Опубликовано в журнале Октябрь, номер 11, 2009
Борис МИНАЕВ
Человек Аксенова
Когда от нас ушел Аксенов, стали много показывать кусков из его фильмов, спектаклей. Тут и выяснилось, что такое понятие, как “драматургия Аксенова”, увы, отсутствует. Есть пьесы, например, “Всегда в продаже” (помните, Табаков в образе тетки-буфетчицы, очень смешной, ТВ даже сделало тогда свою версию этого спектакля), есть старые фильмы “Центровой из поднебесья”, “Мой младший брат”, “Коллеги”, есть новые фильмы, например, “Московская сага”, но драматургии в большом смысле у Аксенова практически нет.
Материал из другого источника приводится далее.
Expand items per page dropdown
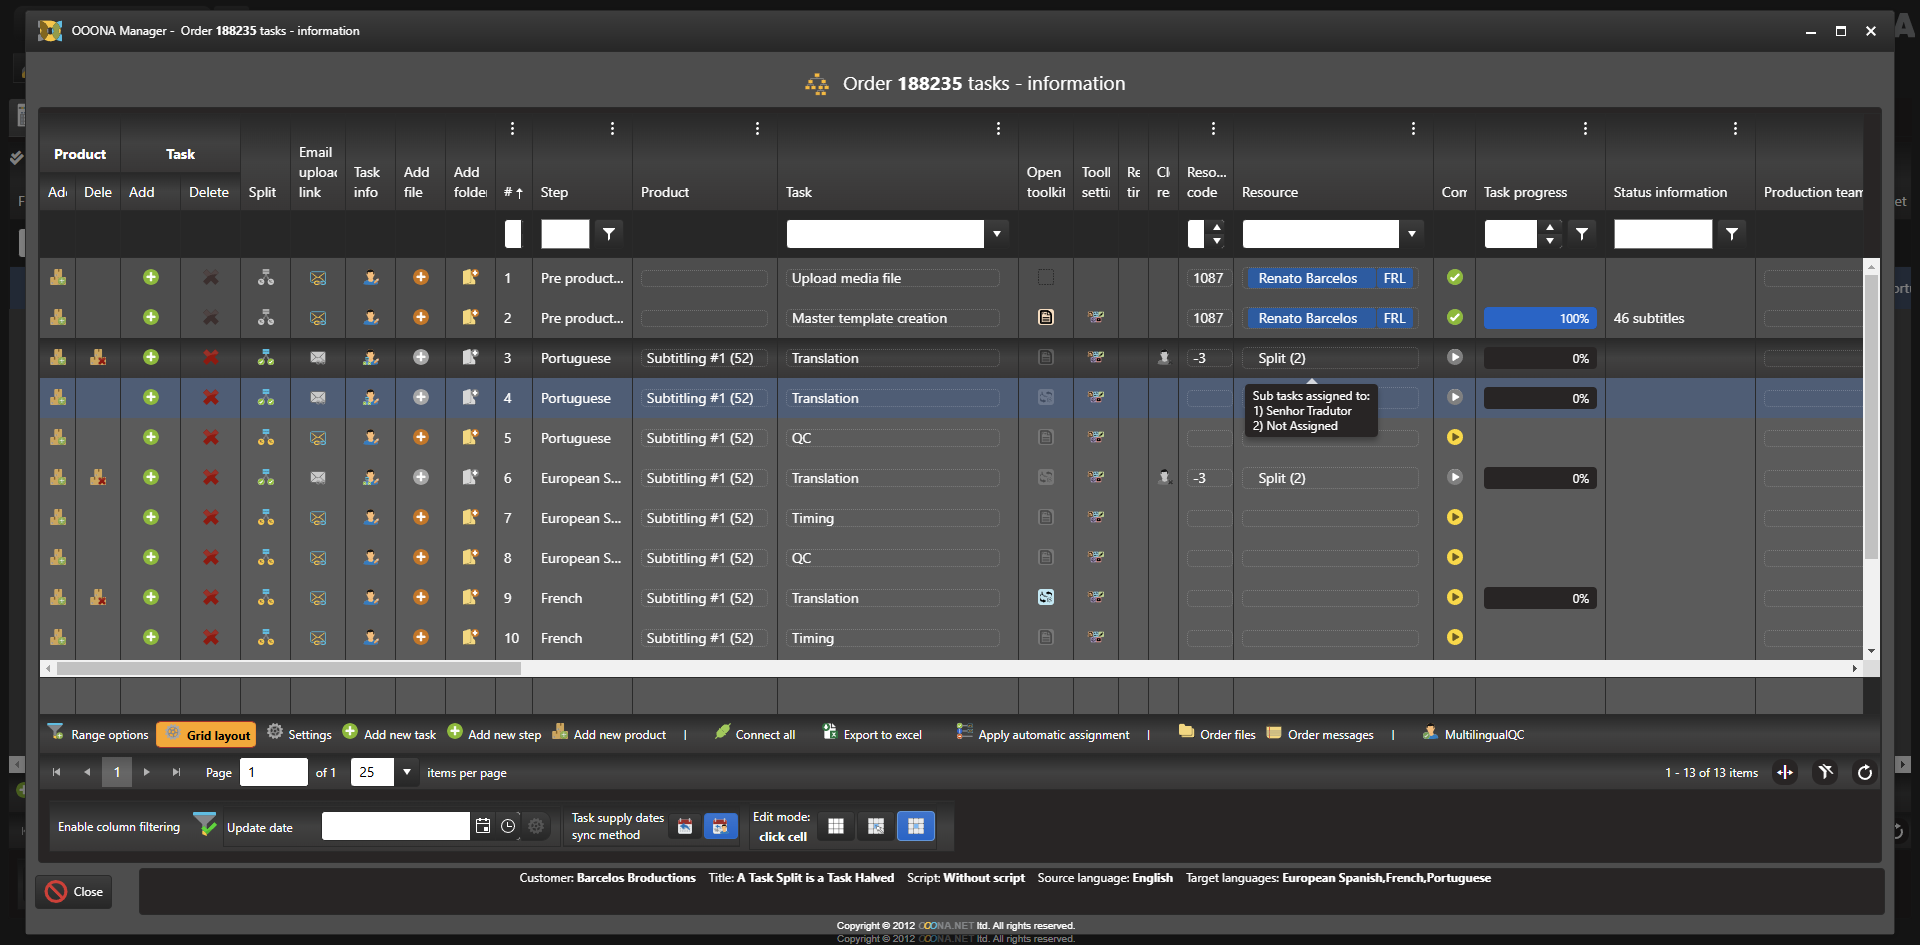1920x945 pixels. [x=407, y=772]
Его пьесы и сценарии – или наброски каких-то идей, или экранизация его прозы, или даже просто – побочный заработок. Достаточно заглянуть в текст знаменитой в свое время пьесы “Всегда в продаже” и увидеть, как там все набито персонажами, деталями быта, словечками, интонациями тех лет, да и сам герой, джазовый музыкант, весьма знаковая для Аксенова фигура, но все-таки ощущение какой-то общей на всех жизни, звенящей, гудящей, смешной, драматической, наполненной глупостями, романами, анекдотами, шутками, песнями, музыкой, – все это больше, чем драматургия, это именно то, что называлось тогда аксеновским языком или стилем (и принадлежало не только ему одному, а целому поколению). И просто перенесено на сцену в качестве языка и стиля.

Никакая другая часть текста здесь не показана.